As one of America's longest-serving public prosecutors, he proved to be the scourge of mobsters, crooked politicians and white collar criminals.

The legendary lawyer oversaw some of the city's most sensational cases, from the murder of John Lennon to the jailing of the Central Park Five.

His career even inspired the writers of long-running American crime drama Law and Order.

By the time of his retirement at age 90, Morgenthau had become a New York institution.
Following a brief return to private practice, and a stint as deputy mayor, he joined the world of public prosecution again - this time, as District Attorney of New York County.

For the next 32 years, Morgenthau served as New York's top prosecutor.

When he was first elected in 1975, the city was in the midst of a crisis, fuelled by government bankruptcy and rampant crime. That year, 648 people were murdered in Manhattan alone.

In his early years as district attorney, Morgenthau took aim at career criminals, crooked landlords and child pornographers, and promoted the use of modern investigation techniques like DNA testing.

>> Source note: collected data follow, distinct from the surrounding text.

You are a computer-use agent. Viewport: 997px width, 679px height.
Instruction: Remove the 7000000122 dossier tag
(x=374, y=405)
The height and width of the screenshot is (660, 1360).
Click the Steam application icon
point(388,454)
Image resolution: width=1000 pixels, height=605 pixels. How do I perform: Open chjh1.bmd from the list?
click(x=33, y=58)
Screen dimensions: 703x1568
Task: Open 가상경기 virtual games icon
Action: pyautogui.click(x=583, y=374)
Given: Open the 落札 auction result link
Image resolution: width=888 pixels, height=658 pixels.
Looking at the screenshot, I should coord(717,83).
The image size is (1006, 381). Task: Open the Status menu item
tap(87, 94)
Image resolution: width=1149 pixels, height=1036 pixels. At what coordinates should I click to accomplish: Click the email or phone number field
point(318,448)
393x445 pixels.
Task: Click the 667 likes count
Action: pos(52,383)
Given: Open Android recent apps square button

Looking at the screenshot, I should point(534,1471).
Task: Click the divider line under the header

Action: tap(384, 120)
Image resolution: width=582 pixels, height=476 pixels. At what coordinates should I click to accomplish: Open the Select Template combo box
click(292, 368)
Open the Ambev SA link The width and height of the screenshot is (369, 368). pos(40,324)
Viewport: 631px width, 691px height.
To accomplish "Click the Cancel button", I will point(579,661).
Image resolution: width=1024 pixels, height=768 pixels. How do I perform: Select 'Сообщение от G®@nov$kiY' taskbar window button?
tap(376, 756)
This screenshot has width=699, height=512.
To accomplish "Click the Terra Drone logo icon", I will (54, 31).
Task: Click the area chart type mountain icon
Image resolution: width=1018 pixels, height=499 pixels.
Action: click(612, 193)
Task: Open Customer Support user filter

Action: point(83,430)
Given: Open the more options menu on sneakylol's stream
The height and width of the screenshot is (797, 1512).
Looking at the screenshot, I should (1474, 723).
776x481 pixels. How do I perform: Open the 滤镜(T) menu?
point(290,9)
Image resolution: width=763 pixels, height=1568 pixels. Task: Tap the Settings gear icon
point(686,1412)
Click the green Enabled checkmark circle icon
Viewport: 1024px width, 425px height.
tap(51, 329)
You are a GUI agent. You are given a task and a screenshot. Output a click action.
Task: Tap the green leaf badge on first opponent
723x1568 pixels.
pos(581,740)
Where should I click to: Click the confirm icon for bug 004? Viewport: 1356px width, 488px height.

He oversaw the expansion of the office's homicide team, hired Spanish-speaking interpreters and hundreds of black, Hispanic and female lawyers. He also established new teams to deal with sex crimes and consumer affairs.

Along with violent crime, Morgenthau continued his work against corporate corruption and the mafia, and took on dozens of accountants and specialised detectives.

Under his leadership, the district attorney's office oversaw several high-profile cases, successfully prosecuting mob bosses John Gotti and Anthony "Tony Ducks" Corallo.

His victories also included the 2005 conviction of L. Dennis Kozlowski, who stole more than $100m (£80.1m) from Tyco security firm whilst working as its chief executive.